I study him in his kitchen chirping away, the conversation rippling along. He does not appear to have in his deeper psychology the dark brooding you can glimpse in others who aspire to lead a nation.
There is nothing of the eyes turned inwards, searching an internal landscape which you might catch Helen Clark doing as she eats intently and silently at an evening function. Then again, perhaps she is thinking about running the country. Maybe by the time she gets to eat she is simply exhausted by everyone. John Key is as sunny as his kitchen.
He pours pancake mix neatly into the pan. I ask if he is daunted by the serious prospect of becoming Prime Minister in a few weeks' time. "No. I believe in the plan. The country under-performs. I believe I have the skills to make a difference."
He says he will spend every minute of every waking hour to make becoming Prime Minister happen.
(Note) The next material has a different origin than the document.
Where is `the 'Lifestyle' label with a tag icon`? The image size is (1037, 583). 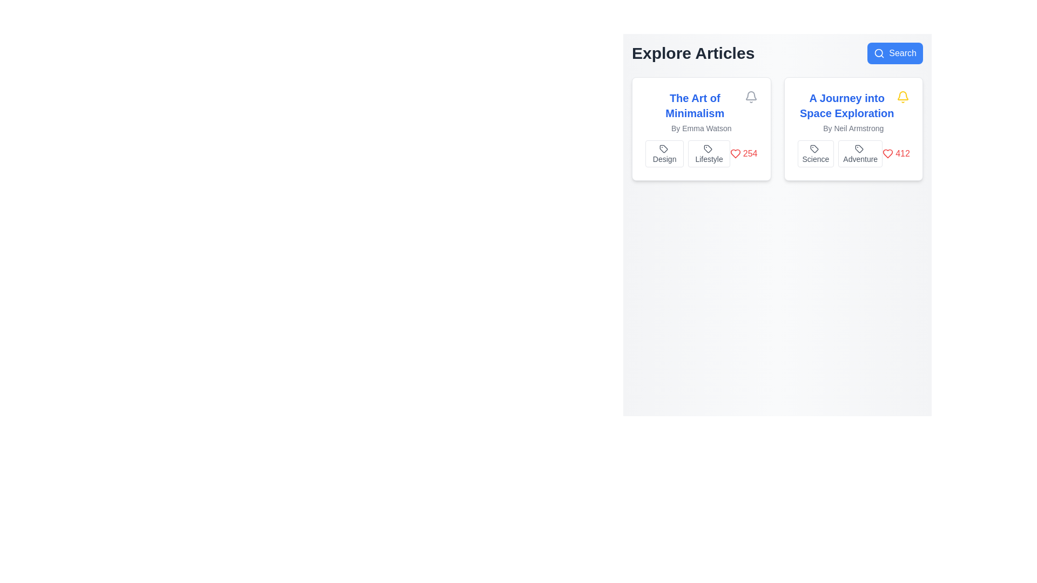 the 'Lifestyle' label with a tag icon is located at coordinates (709, 154).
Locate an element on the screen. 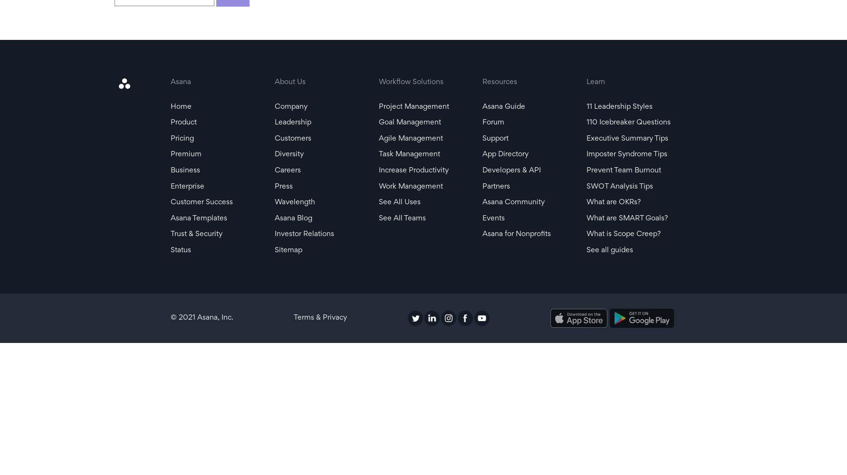 The image size is (847, 475). 'Home' is located at coordinates (171, 106).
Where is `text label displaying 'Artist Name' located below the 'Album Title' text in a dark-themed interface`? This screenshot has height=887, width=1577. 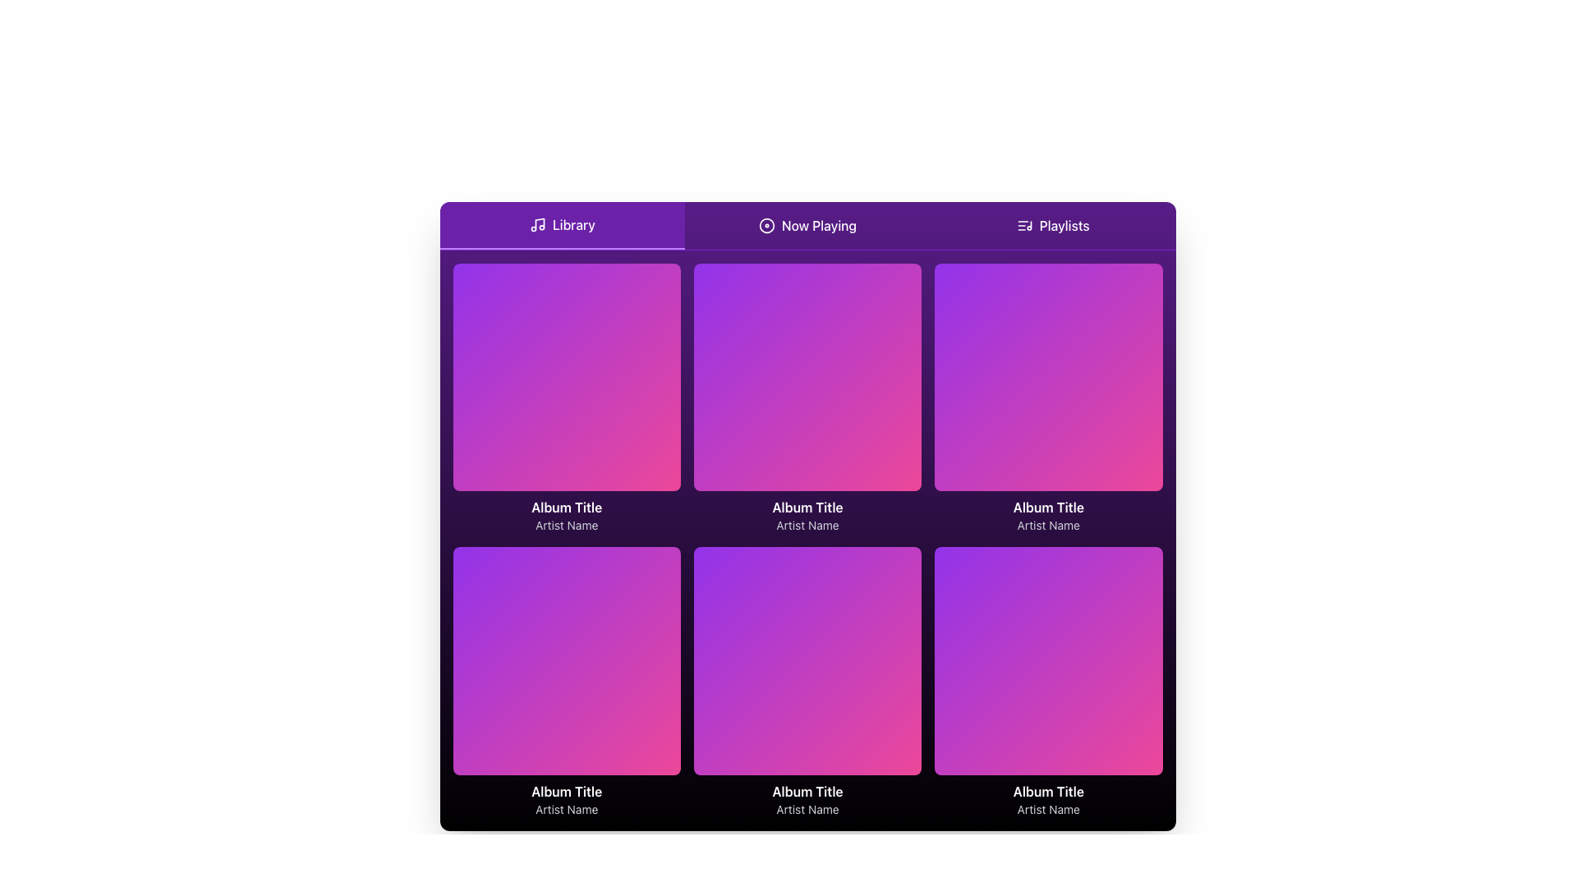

He flicks the pancake into the air with panache, turning it cleanly and neatly, the gold Cartier sparkling on his wrist. No under-performance there. The bacon is ready, the timing is perfect. The boys are summoned. The pancakes pour off the production line, every one of them flipped into the air. "Look at that! Who's the man!" he calls across the kitchen to Max and his mate. "Kick arse!"
He tips my pancake on to a plate and arranges the fruit carefully on it. With the strips of banana he forms a letter. "Look," he says, "N for National." I pour on some Chelsea maple-flavoured syrup. "The local guys, none of that Canadian stuff."
The breakfast is delicious. We are set up for the day. The boys finish and bring their plates over without being asked. Key takes them, rinses them, and puts them in the dish washer, takes mine, rinses it and puts it in the dish washer. He wipes the bench thoroughly.
The car has arrived. The Diplomatic Protection Squad is outside. The boys head outside. Mum will be home soon. John Key heads upstairs to put on a suit. Time to go.
His man shows me out. To the street of good fortune.
John Key's pancakes
* Take one bottle of Hansells pre-mixed pancake mixture, add water, shake vigorously.
* Pour small amount of pancake mixture into greased frypan, flip pancake once bubbles start appearing.
* Decorate cooked pancakes with grilled bacon, with rind left on, halved strawberries and bananas cut lengthways. Drizzle with maple syrup.